Rule #1: “No comment” is not an option. Many will view this as an attempt to hide the truth or avoid the issue. If inquiries land in your inbox or voicemail before all the information is collected, don’t ignore them. Send a brief reply that you will issue a statement after reviewing all information. Anything more may force a brand to backtrack or contradict something sent prematurely, escalating the situation.
Open Lines of Communication
Once the message is prepared, it’s time to communicate it to the appropriate audiences. Example communications include press releases, media statements, employee correspondence, customer service scripts, as well as emails and phone calls to customers.
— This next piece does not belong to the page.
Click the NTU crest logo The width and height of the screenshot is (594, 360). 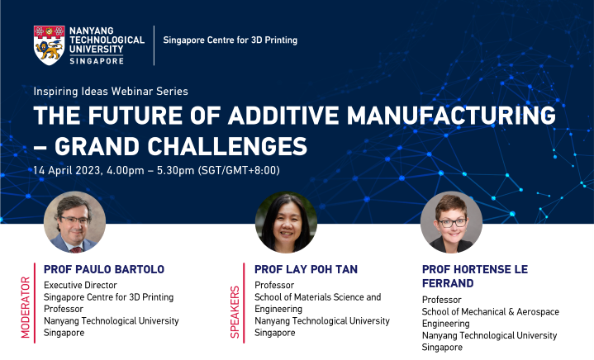[49, 45]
A good rule of thumb is to send a statement and/or release to media. If you have strong relations with certain outlets or editors, start with them. They are more likely to portray the story fairly. That is why brands should have an on-gong media relations program in place. It builds these all-important relationships, as well as brand equity with target audiences that helps during a crisis.
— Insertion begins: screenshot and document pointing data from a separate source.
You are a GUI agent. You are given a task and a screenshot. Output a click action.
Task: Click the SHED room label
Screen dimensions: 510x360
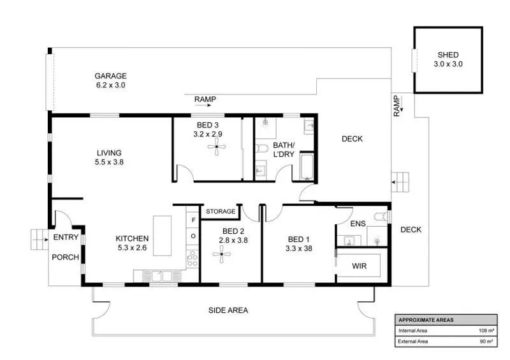(448, 55)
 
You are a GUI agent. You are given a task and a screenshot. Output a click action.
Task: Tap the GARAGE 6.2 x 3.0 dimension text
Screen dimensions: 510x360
(110, 85)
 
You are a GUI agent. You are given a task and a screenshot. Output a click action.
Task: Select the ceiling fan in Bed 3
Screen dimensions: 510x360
(217, 147)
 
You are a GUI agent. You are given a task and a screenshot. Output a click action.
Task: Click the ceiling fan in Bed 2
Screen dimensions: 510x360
(221, 254)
Don’t Forget Internal Audiences
Conveying the message to employees, partners, and other internal audiences is critical. These people are your brand’s frontline and main touchpoints with customers. What they say needs to be consistent with media reports and posts on a brand’s website and social media. Otherwise, it will be perceived as less than genuine and damage the brand.
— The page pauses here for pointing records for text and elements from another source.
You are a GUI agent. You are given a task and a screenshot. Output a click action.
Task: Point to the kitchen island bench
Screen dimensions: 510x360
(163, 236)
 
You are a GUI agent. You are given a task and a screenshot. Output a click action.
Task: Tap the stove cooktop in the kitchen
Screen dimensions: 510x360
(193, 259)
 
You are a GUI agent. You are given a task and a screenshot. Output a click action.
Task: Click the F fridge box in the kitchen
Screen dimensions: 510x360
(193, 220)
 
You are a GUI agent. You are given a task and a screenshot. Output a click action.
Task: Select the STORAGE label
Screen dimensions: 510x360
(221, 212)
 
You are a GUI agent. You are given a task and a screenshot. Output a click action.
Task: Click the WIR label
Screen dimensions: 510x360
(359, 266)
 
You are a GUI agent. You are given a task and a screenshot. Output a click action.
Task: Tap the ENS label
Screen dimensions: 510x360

Success with this part of the plan relies on the internal audiences knowing and believing a brand’s values. That foundation is built over time, not during a crisis. Reinforce corporate values continually at all levels of an organization to ingrain a positive opinion amongst employees and partners.
Monitor the Situation
You will need to track inbound and outbound communications to address follow-up questions or concerns. It’s important to also track what people are saying about your brand online. Companies can lose 22% of their business with just one negative article on the first page of search results. Staying aware of changing public opinion can help make any necessary alterations to the actions being taken.
Be Aware of Social Media
No crisis communications plan is complete unless it addresses social media. Publishing a social media policy and giving it to every employee is the best way to prevent online issues. The policy should provide clear guidelines for appropriate use, outline expectations for branded accounts, and explain how employees can talk about the business on their personal channels.
A good social listening program can alert you of an emerging issue well before it turns into a crisis. Social sentiment captures how people feel about your brand. If you see a sudden negative change in that metric, a red flag should be raised. A spike in brand mentions overall is worth investigating, too.
Don’t get dragged into a discussion of what went wrong but don’t go dark either. Address the crisis with posted content and halt all other content until the situation has calmed. Adapt the tone and voice for the respective social media platform but keep all posts short and to the point.
Turning the Page
Once a crisis passes, work remains. Assess how the situation was handled by conducting a post-event review. Talk about what could have been done differently.
Brands need to recover credibility after a crisis, as well. Conversation needs to shift to positive news. A public relations campaign is an excellent tool to achieve that shift in opinion.
An emergency tests a brand’s strength. To earn a passing grade, a crisis communications plan must be in place, often well before the event occurs.